In Jesus, we are back where we had always belonged. Where there is one now, he has led the way so that one day, on that last day, finally there will be many. Presence. Peeking ahead one week to Pentecost we can also say that Jesus is still present here with us but in a much more fulfilling way. Well remember that he had said to the disciples in John 16:7, “It is for your benefit that I go away.” Interesting. It was not to my benefit that my grandma went away. There’s no sense in which that was to my benefit. So how is it to our benefit that Jesus goes away? Well, again, I said we’re peeking ahead. The answer, they say the answer in church is always Jesus. In this case, the answer in church is the Holy Spirit. We have a problem with the Holy Spirit in our modern age. The closest understanding we have of the Holy Spirit, if we’re not theologically educated, I think comes from the work of George Lucas.

We turn the Holy Spirit into the force and the Holy Spirit ceases to be a he, a person. He becomes an it. He becomes kind of a warm tingly feeling or our sense of intuition, but that is not what the Holy Spirit is or what he is about. Remember what the New Testament says again and again. The Holy Spirit is the spirit of Jesus, the spirit of Emanuel. God with us, still with us, but in a new way. Luther put it this way, “This is the office and work of the Holy Spirit to reveal through the gospel what great and glorious things God has done for us through Christ, namely that he has redeemed us from sin, death, and the devil’s power that he has taken us into his grace and protection and that he has given himself utterly and entirely for us.”

Jesus said, when the spirit comes, he will remind you of everything I said and did. But there’s more. He’s not just a reminder. The Holy Spirit is the actualizing power of Christ present in the world now. What do I mean by that? The actualizing present power of Christ present in the world now. Well, I mean something really simple.
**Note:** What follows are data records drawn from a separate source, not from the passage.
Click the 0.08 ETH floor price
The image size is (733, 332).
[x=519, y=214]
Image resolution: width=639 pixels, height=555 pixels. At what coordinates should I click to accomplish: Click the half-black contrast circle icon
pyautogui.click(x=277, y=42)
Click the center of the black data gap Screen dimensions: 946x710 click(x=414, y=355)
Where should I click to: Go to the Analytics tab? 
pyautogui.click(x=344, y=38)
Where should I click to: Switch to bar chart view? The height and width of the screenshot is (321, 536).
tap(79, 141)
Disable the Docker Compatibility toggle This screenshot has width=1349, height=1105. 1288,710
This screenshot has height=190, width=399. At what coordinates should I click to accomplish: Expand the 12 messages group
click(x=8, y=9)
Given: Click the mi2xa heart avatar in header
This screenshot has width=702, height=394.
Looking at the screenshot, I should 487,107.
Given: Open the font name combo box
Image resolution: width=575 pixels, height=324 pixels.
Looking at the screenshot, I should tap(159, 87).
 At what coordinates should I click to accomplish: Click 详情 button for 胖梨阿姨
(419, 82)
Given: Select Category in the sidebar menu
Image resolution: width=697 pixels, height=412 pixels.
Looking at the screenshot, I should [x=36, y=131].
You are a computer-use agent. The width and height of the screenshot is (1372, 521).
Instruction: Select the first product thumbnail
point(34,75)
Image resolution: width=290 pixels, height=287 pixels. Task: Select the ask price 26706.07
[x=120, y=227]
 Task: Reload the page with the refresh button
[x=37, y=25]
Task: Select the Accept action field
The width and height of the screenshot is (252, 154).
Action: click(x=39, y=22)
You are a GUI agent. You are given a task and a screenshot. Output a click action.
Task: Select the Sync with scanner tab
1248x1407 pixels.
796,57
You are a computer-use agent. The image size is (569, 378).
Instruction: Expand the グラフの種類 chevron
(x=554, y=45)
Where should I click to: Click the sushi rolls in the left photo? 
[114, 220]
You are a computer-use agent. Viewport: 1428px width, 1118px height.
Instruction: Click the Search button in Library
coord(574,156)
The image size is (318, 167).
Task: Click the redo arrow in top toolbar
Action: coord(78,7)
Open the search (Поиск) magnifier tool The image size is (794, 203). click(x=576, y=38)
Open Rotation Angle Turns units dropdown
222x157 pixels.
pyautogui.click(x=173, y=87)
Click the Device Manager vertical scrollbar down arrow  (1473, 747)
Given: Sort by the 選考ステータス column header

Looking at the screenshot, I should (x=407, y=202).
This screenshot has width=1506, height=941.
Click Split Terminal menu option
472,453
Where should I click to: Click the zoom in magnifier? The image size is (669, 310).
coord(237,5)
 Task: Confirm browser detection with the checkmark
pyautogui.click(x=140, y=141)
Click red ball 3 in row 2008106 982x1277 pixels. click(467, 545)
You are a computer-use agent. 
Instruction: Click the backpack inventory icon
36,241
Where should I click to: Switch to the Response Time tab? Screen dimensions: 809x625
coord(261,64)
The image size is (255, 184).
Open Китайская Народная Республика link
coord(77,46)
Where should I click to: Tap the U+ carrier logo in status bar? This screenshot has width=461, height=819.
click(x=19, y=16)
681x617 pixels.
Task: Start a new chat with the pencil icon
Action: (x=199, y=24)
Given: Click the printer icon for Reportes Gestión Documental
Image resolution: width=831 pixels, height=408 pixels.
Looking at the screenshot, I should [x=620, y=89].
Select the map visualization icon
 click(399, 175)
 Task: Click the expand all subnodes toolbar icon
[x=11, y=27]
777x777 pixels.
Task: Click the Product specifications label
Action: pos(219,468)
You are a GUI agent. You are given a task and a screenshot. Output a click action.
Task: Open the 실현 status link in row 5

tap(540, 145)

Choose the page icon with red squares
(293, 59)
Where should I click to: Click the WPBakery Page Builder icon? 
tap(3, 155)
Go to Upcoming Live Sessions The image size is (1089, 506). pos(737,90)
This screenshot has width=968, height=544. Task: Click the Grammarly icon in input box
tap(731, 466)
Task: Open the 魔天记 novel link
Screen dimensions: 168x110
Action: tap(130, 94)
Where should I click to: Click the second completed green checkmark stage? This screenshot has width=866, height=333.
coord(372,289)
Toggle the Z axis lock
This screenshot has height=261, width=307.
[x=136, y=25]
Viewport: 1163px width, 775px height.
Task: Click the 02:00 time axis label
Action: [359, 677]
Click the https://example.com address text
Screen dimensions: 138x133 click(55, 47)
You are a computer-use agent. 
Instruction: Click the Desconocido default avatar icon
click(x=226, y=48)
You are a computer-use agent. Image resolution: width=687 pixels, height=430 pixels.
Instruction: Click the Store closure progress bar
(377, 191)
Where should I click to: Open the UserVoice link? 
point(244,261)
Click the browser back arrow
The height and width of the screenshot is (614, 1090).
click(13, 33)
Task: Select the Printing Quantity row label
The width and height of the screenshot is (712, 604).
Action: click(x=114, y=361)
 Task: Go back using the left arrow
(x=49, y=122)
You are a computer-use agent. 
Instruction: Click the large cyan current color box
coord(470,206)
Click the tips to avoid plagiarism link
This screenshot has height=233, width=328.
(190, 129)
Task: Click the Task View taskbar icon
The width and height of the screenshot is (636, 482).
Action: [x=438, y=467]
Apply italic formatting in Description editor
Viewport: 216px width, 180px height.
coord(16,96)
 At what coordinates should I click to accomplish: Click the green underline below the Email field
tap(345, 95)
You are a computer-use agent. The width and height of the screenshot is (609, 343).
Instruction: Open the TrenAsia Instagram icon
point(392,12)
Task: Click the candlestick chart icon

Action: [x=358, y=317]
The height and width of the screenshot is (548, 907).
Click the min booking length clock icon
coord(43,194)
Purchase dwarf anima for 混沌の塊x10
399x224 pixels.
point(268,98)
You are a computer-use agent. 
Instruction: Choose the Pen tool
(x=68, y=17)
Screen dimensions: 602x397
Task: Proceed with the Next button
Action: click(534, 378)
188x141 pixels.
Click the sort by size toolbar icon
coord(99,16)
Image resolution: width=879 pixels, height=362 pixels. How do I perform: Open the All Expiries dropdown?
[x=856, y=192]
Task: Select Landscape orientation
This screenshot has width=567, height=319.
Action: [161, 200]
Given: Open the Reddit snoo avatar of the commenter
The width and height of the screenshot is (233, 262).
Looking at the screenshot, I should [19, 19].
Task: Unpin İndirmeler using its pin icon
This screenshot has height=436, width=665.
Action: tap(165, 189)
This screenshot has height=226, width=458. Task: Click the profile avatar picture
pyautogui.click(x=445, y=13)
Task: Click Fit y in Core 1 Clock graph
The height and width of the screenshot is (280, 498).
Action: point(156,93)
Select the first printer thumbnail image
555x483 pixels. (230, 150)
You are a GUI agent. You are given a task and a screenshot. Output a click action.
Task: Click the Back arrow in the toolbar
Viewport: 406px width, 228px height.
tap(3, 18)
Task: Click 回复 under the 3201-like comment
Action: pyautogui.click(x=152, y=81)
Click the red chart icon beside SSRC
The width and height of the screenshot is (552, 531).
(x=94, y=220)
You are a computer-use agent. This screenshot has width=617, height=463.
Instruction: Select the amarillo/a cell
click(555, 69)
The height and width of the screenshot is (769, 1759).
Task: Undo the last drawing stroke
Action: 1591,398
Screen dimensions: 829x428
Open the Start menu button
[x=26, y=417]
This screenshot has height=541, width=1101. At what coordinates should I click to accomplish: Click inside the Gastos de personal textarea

During the years of his ministry, when Jesus was present in Jerusalem, he was not present in Bethany. When Jesus was present in Bethany, he was not present in Nazareth, having for a whole variety of reasons chosen to take human flesh upon himself. He was only one place at one time, but now through the spirit that we are waiting on, something remarkable happens. In the reformation it’s known as the ubiquity of Christ. Ubiquity is a fancy word meaning everywhere, all at once. Jesus is present here, Jesus is present in Australia, Jesus is present wherever we go, whenever we go.

Matthew 18:20 says, “Whenever two or three are gathered in my name I will be with them, present. In every faithfully preached sermon, present. In every rightly administered sacrament, present. In every believer exhibiting the fruit of the spirit, which are actually a description of the character of Jesus, present. In every congregation, operating in the gifts for the building up of the body and the witness to the world, present. When we don’t understand this, we begin celebrating the real absence of Christ rather than the real presence. Presence. He is here. He is here for you. The famous hymn written by Chatterton Dix says in three stances what I’ve been saying for 14 minutes, listen to the words. Hallelujah, sing to Jesus. He’s the scepter, he’s the throne. Hallelujah, he’s the triumph, he’s the victory alone, hark the sounds of peaceful Zion, thunder like a mighty flood. Jesus out of every nation has redeemed us by his blood.

Here’s where it gets better. Hallelujah bread of heaven, here on earth, our food, our stay. Hallelujah, hear the sinful flee to you from day to day. Intercessor, friend of sinners, earth’s redeemer, our great high priest, where the songs of all the sinless sweep across the crystal sea, and it gets even better. Hallelujah, not as orphans are we left in sorrow now. Hallelujah, he is near us. Faith believes nor questions how though the clouds from sight received him when the 40 days were ore shall our hearts forget his promise, I am with you forever more. Christ simply put is not absent from us. Rather he is actually more present in more places than he ever was when he walked the earth. Interceding for us in heaven he is nonetheless here with us now and so rather than mourning his absence, we like the disciples, soon to be apostles can worship and not just worship, but worship with great joy.